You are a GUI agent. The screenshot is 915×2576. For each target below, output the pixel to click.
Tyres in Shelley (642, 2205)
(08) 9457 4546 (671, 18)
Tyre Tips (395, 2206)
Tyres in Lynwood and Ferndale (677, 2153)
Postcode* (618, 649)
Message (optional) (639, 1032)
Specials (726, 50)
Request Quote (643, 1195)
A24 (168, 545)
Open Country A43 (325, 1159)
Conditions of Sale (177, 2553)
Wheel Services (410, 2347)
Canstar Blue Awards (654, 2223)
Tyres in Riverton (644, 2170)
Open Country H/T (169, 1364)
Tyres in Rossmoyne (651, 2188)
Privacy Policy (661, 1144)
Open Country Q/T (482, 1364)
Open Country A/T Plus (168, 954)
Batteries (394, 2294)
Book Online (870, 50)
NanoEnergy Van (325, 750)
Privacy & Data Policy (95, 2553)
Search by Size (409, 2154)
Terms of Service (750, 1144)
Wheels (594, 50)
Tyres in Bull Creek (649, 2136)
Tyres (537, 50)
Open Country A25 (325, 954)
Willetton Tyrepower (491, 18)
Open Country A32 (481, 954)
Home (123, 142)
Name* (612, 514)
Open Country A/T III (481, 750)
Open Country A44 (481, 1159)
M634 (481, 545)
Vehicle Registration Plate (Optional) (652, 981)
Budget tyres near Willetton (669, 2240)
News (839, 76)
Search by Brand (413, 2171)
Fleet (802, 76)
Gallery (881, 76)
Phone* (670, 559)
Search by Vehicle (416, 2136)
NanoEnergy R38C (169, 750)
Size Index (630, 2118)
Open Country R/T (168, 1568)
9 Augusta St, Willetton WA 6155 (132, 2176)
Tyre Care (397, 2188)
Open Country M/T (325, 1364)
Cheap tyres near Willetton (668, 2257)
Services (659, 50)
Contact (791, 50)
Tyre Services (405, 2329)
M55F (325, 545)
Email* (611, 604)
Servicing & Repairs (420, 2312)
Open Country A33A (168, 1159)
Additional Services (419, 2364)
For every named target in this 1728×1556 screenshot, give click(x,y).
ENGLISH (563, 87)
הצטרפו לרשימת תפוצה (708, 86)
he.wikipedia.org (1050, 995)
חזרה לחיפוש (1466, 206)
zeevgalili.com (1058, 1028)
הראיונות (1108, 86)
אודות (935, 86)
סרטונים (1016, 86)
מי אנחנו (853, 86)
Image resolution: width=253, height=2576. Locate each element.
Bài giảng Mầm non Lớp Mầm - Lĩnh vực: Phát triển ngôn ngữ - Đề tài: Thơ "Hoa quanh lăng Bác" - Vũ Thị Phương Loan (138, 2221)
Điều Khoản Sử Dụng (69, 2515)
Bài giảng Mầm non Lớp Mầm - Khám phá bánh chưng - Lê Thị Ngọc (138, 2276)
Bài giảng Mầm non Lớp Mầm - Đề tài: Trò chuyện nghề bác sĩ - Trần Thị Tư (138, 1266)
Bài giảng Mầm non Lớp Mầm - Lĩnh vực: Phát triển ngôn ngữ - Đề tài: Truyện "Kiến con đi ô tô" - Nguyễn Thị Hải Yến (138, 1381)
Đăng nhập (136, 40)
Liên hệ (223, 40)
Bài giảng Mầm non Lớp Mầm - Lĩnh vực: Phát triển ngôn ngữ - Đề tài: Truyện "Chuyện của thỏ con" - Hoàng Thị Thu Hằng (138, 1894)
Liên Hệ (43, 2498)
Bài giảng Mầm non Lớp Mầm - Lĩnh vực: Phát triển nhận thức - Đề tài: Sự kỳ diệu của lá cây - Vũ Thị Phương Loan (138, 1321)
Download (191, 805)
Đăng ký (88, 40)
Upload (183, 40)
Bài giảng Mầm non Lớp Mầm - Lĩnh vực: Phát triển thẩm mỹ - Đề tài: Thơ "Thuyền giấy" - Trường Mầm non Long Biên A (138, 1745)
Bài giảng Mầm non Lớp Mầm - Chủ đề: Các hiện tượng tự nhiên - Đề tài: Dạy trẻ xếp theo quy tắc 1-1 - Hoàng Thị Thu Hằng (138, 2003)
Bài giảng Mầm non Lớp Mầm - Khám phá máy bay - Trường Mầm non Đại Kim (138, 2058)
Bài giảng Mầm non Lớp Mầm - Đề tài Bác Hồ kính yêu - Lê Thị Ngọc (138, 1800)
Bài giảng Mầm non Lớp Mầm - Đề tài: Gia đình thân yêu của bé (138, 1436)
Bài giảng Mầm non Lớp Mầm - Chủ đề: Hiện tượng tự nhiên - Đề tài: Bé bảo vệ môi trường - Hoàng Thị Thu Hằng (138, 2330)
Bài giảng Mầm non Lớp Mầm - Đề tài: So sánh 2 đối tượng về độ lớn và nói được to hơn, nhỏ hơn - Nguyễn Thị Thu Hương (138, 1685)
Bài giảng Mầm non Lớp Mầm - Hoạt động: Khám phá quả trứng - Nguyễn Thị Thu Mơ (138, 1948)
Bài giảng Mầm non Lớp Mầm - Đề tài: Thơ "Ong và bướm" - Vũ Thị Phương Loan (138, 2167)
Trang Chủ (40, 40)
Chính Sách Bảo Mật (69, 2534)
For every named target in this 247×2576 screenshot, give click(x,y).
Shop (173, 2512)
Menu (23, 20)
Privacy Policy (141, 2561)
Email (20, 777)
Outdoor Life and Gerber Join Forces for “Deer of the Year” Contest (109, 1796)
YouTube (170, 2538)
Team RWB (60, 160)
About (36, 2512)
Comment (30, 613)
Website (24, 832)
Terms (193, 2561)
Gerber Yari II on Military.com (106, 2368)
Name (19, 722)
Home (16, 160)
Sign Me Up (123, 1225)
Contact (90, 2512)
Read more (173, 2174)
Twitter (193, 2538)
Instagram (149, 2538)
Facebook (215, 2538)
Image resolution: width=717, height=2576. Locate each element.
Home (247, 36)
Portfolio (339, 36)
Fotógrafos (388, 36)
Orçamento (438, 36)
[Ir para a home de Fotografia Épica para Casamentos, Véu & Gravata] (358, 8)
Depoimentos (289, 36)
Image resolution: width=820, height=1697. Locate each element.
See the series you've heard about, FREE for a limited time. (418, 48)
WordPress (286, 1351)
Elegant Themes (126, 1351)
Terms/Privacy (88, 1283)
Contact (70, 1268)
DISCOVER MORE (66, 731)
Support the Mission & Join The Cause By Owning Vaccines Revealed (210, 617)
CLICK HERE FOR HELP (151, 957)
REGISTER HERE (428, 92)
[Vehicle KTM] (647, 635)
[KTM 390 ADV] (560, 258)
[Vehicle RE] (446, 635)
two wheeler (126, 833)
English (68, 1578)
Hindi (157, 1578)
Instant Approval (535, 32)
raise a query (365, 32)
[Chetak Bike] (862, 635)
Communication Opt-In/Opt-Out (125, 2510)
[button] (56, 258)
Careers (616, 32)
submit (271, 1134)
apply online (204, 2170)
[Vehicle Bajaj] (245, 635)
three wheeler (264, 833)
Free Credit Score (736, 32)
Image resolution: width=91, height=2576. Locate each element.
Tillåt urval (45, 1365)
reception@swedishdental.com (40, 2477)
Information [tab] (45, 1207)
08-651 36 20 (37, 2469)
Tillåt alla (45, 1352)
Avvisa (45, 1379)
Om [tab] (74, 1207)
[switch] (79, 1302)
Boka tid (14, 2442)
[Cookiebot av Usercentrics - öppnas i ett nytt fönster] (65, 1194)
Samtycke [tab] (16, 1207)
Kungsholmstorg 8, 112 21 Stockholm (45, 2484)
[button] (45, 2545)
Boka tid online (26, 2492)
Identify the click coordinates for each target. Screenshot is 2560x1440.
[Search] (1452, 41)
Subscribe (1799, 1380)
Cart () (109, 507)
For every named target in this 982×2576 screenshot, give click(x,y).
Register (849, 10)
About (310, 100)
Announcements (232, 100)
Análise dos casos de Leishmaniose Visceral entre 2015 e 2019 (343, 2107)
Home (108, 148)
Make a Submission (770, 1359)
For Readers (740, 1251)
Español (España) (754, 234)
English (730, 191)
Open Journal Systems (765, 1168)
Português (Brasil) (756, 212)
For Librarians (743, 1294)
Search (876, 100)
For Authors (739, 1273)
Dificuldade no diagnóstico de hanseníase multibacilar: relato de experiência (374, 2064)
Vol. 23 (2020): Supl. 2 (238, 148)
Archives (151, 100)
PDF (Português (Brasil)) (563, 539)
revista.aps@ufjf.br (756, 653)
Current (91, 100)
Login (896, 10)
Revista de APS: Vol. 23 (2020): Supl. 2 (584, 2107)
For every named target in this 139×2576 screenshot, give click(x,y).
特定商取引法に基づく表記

□ □ □ □ □ □ □

→ **WHAT THIS TASK INVOLVES**: Look above for the line containing "Sign Me Up (123, 1225)" and the line containing "Contact (70, 1268)". Transcribe both, with the lines between them, exactly.

→ **FINISHED EXERCISE**:
Sign Me Up (123, 1225)
Contact (90, 2512)
Read more (173, 2174)
Twitter (193, 2538)
Instagram (149, 2538)
Facebook (215, 2538)
Image resolution: width=717, height=2576. Locate each element.
Home (247, 36)
Portfolio (339, 36)
Fotógrafos (388, 36)
Orçamento (438, 36)
[Ir para a home de Fotografia Épica para Casamentos, Véu & Gravata] (358, 8)
Depoimentos (289, 36)
Image resolution: width=820, height=1697. Locate each element.
See the series you've heard about, FREE for a limited time. (418, 48)
WordPress (286, 1351)
Elegant Themes (126, 1351)
Terms/Privacy (88, 1283)
Contact (70, 1268)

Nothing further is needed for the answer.